Judge Aaron Persky, notorious dealer of Brock Turner's incongruously light punishment, seems to love giving out light sentences. For example: He once gave 48-year-old Robert James Chain, who harbored over 200 child abuse images on his computer, a sentence of four days in jail.
"This is truly disturbing material just like all the others," Michele Landis Dauber, a Stanford law professor, told the Guardian, which recently obtained police records detailing the 2015 case. "The only variable that seems different between this case and other cases is that this defendant had Judge Persky."
Dauber is leading the charge to recall Persky — a campaign launched after Persky awarded Turner, an ex-Stanford swimmer convicted of sexually assaulting an unconscious woman behind a dumpster, six months in jail. He'll probably only serve three of those, whereas the maximum term would've been 14 years.
Persky reasoned that prison would have a "severe impact" on Turner, whom he deemed an unlikely repeat offender because of Turner's youth and previously clean record. Some have speculated that the decision had something to do with Turner's being white, as Persky has not shown this kind of leniency to minority men guilty of similar crimes.
Chain — who, like Turner, is a white man of means — committed a felony that could have earned him up to three years in state prison, according to the Guardian. In 2014, authorities searching Chain's home found a staggering number of "child erotica images and possible child pornography images" — including one photograph of an adult sexually assaulting an infant — and videos.
Rather than sentencing him to three years in prison, Persky gave him four days in prison with three years of probation. Persky also said he would be "receptive" to dialing back Chain's felony charge to a misdemeanor after the first year of probation.

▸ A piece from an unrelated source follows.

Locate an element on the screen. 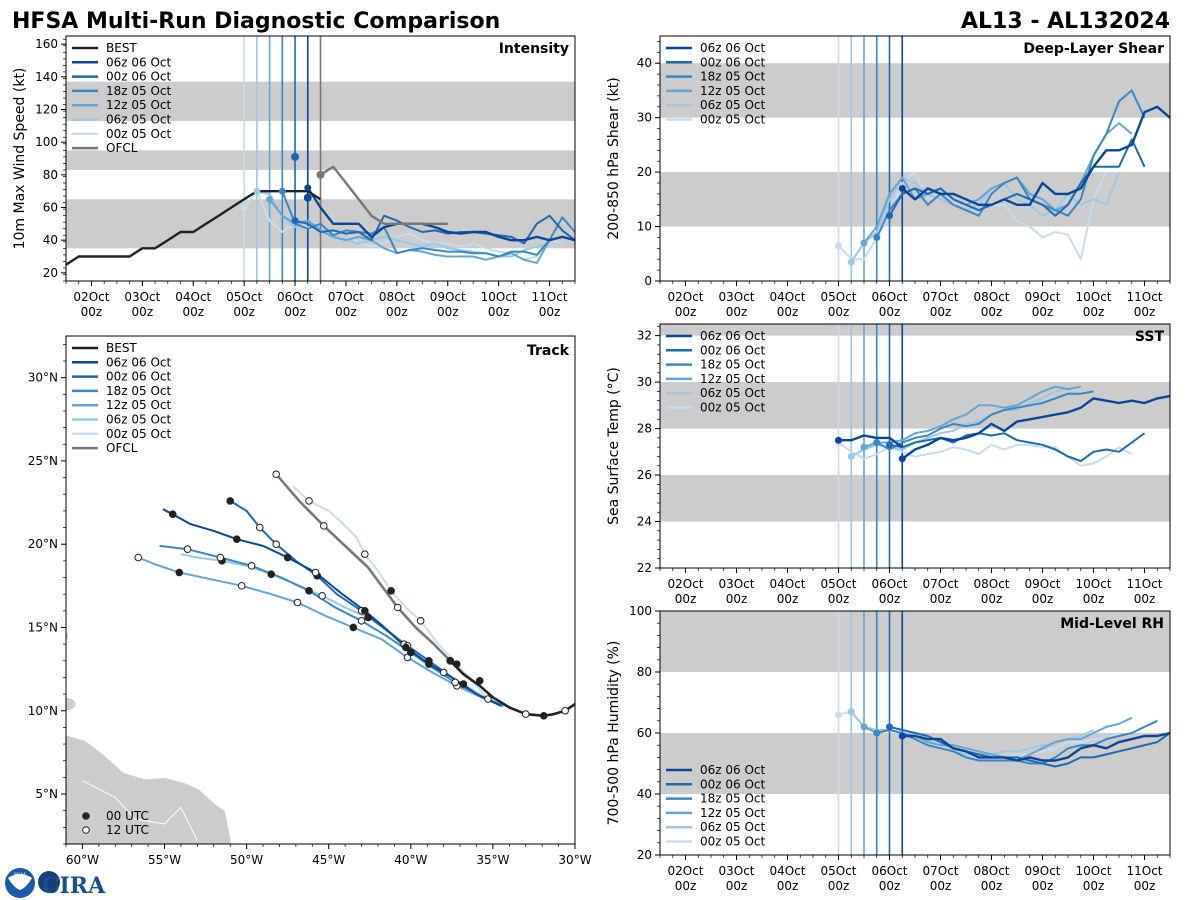 The height and width of the screenshot is (900, 1200). shear-xtick-label: 06Oct is located at coordinates (889, 297).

The Guardian found that Chain's lenient sentence was an anomaly; other offenders who'd pled guilty to possession of child abuse images on a similar scale ended up with at least the minimum sentence of six months.

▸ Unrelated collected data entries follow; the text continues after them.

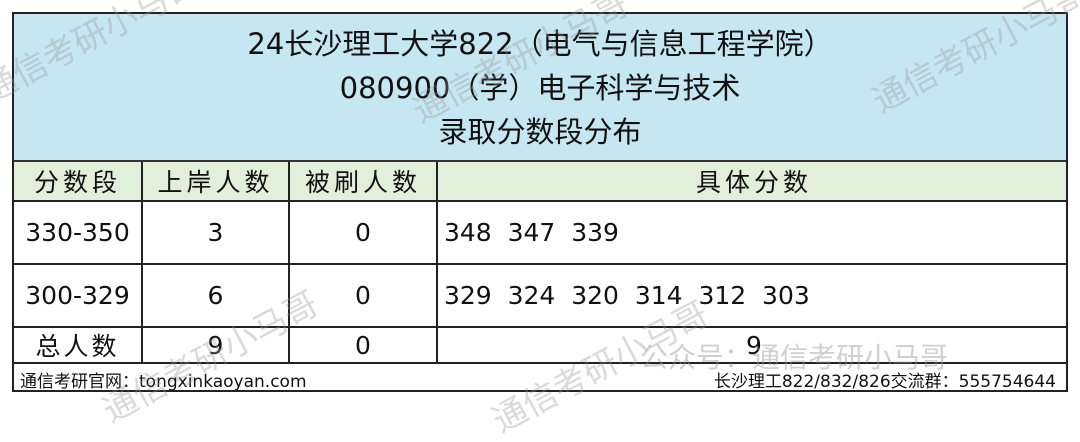 The height and width of the screenshot is (442, 1080). I want to click on table-row: 300-329 6 0 329 324 320 314 312 303, so click(540, 296).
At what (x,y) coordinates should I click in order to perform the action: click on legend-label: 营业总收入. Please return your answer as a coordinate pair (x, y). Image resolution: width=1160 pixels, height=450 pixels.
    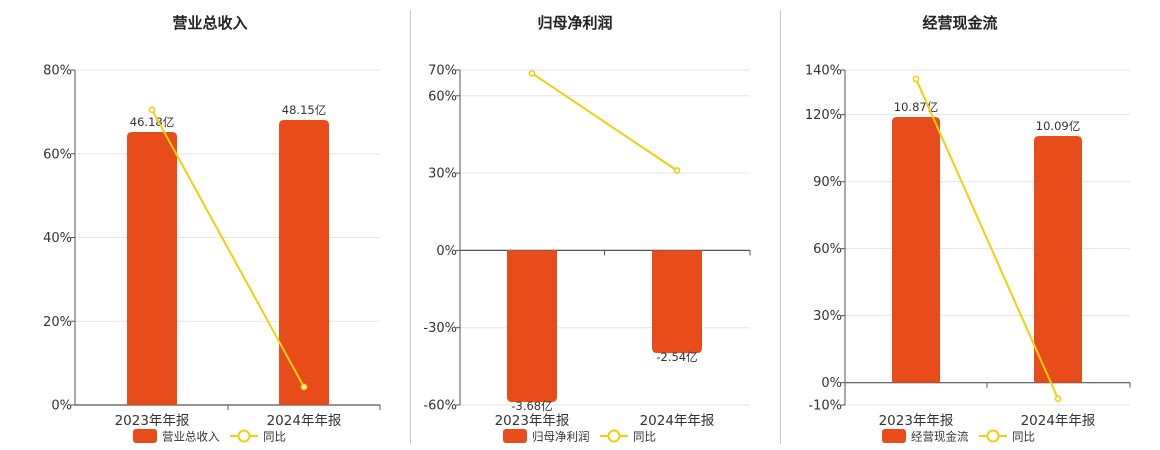
    Looking at the image, I should click on (191, 437).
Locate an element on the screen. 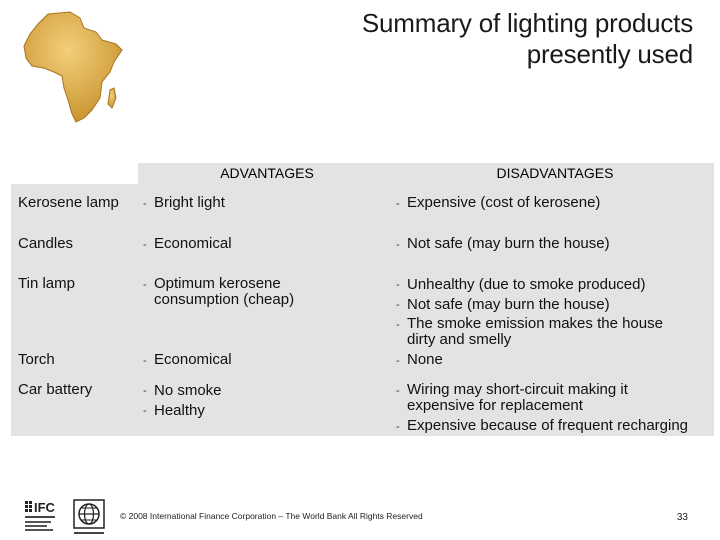  ifc-logo-text: IFC is located at coordinates (45, 508).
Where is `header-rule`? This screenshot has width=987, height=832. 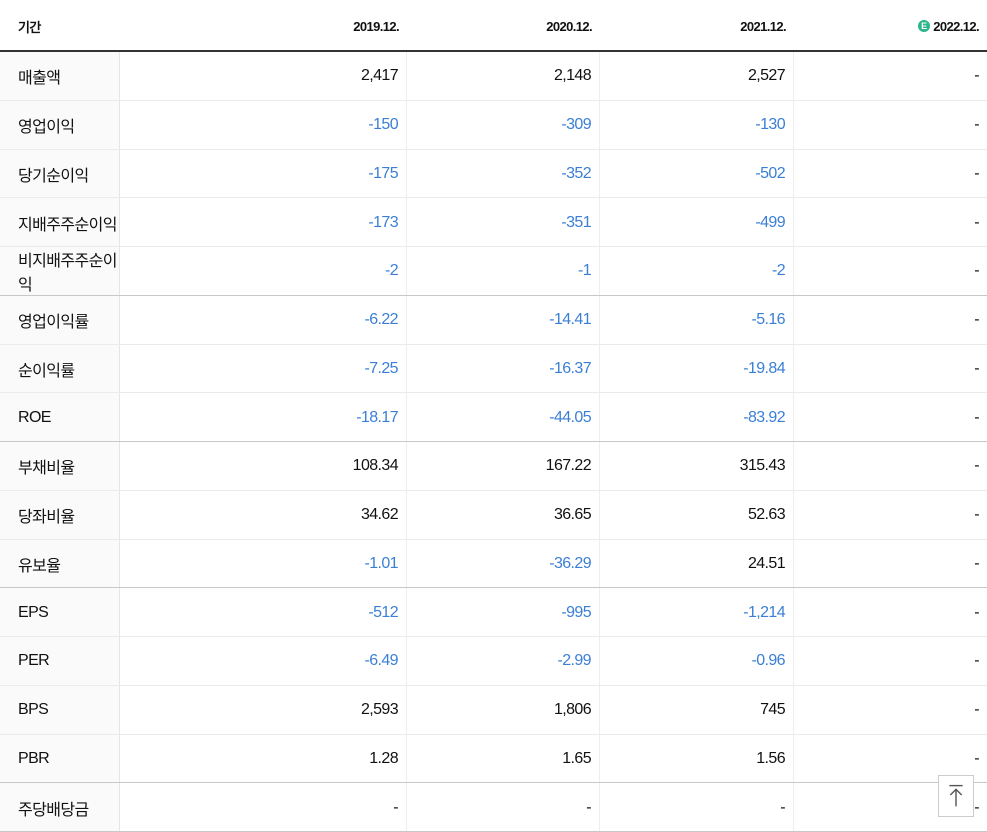 header-rule is located at coordinates (494, 51).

It's not an anomaly for Persky, though: This is a man who once allowed the defense attorneys litigating a gang rape case to display revealing photos of the 17-year-old victim in court. In Dauber's esteem, the Chain sentencing is classic Persky.
"It's pretty clear from our perspective, we have a judge who is not taking the harms of sexual violence and sexual crimes seriously enough," she told the Guardian.